→ **ASSIGNMENT**
Everything from the line with "You are a computer-use" to the final line of the entries, both included, should be restated word for word; please omit the pictures.

→ **EXTRACTED ENTRIES**
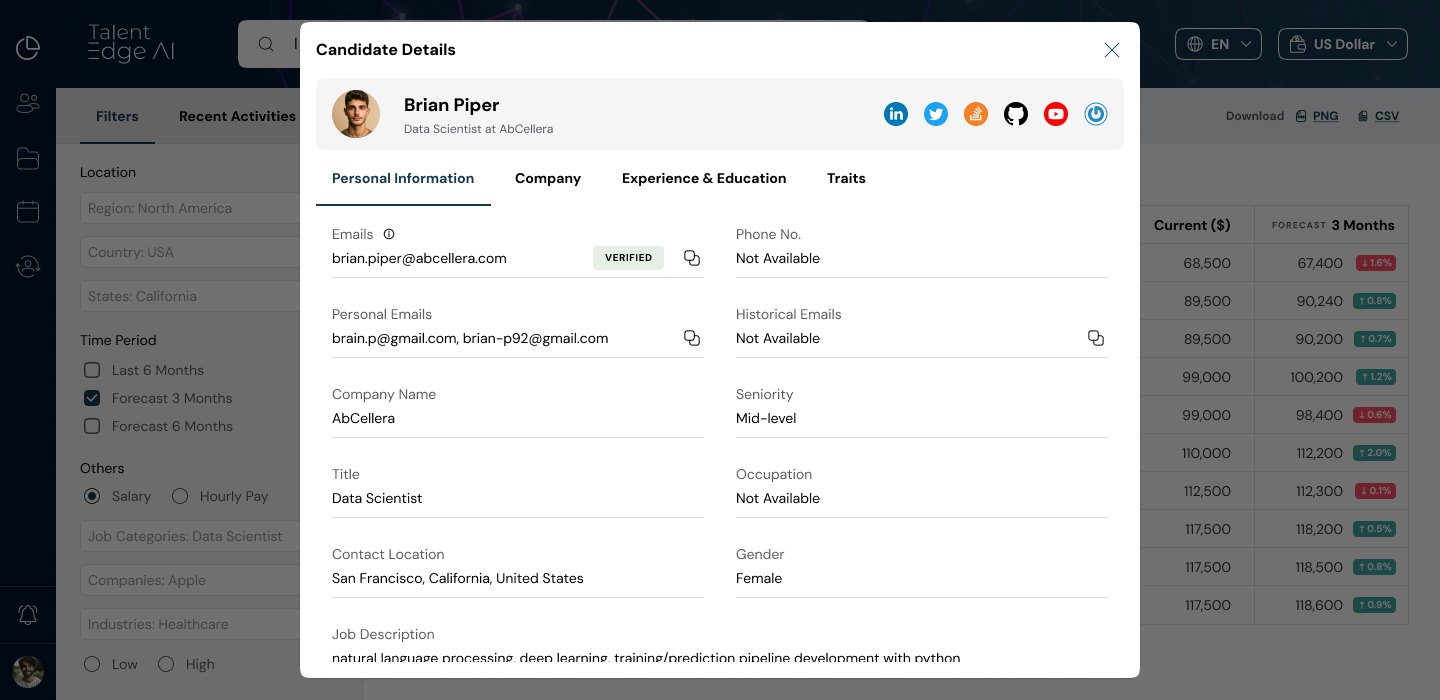Image resolution: width=1440 pixels, height=700 pixels.
Task: Open the Region: North America dropdown
Action: point(190,208)
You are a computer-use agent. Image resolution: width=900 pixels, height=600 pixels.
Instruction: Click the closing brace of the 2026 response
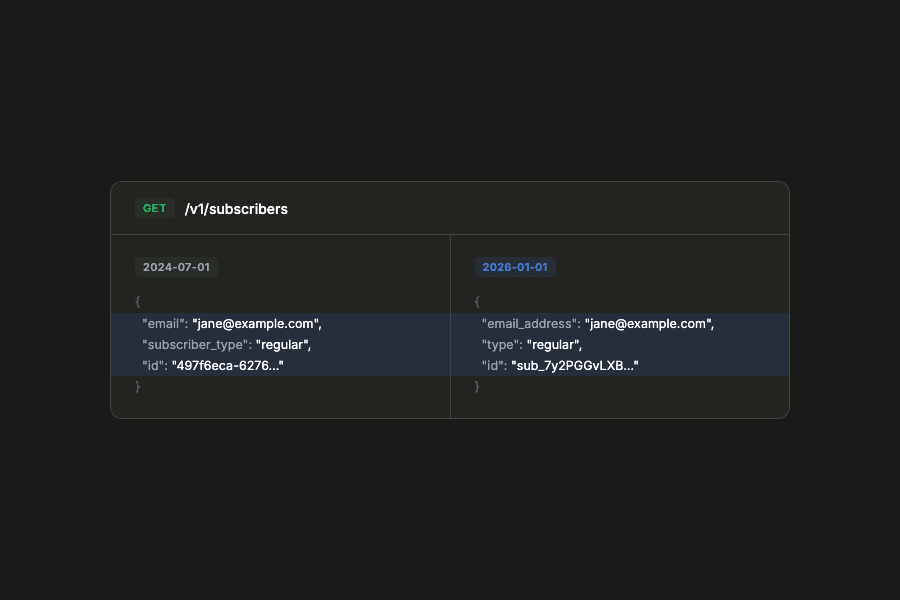point(476,386)
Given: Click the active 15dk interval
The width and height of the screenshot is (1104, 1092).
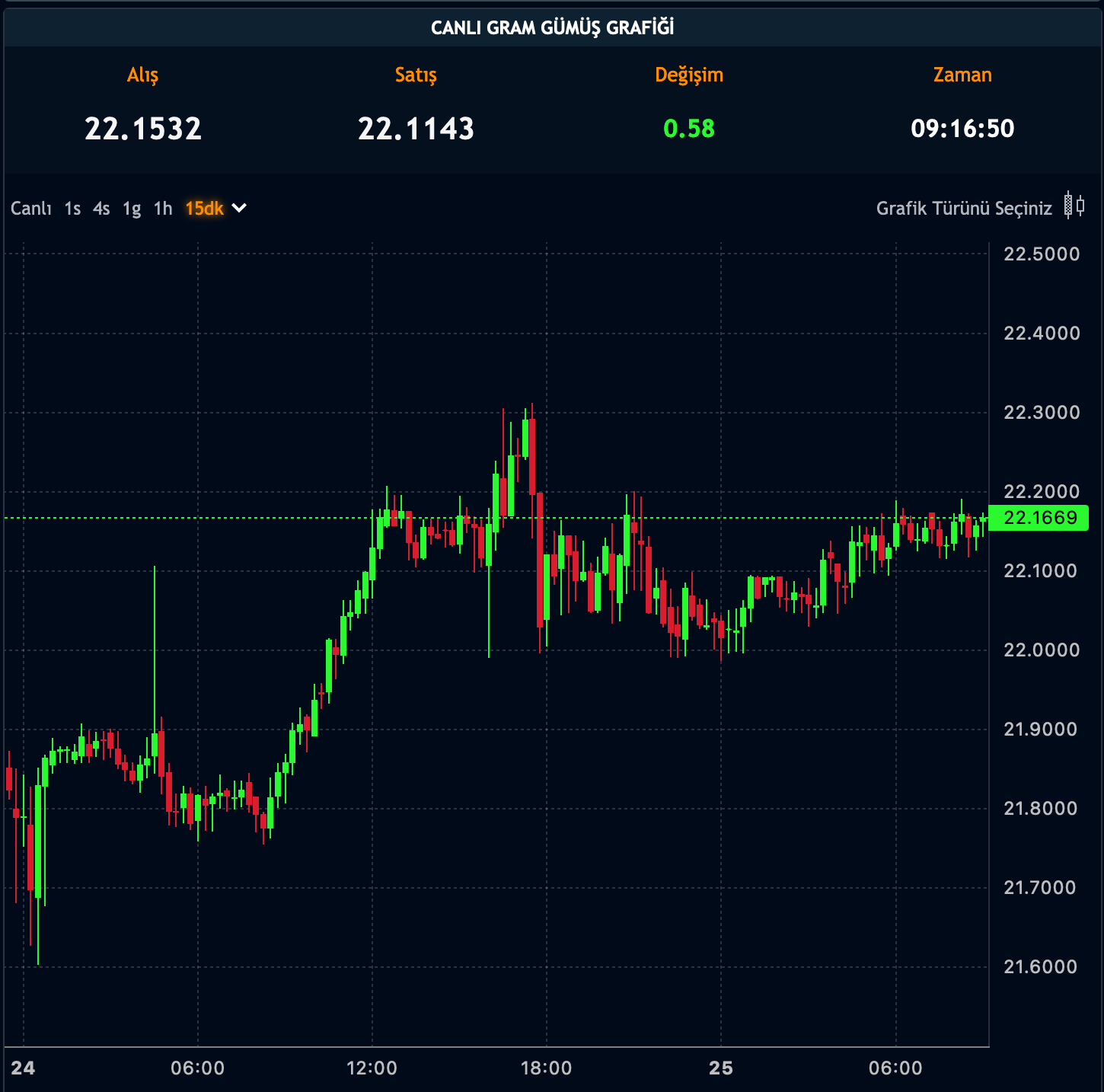Looking at the screenshot, I should pos(204,209).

→ **THE COMPLETED TASK**
You are a computer-use agent. Image resolution: width=900 pixels, height=600 pixels.
Instruction: Click the closing brace of the 2026 response
point(476,386)
Given: Click the active 15dk interval
The width and height of the screenshot is (1104, 1092).
Looking at the screenshot, I should pos(204,209).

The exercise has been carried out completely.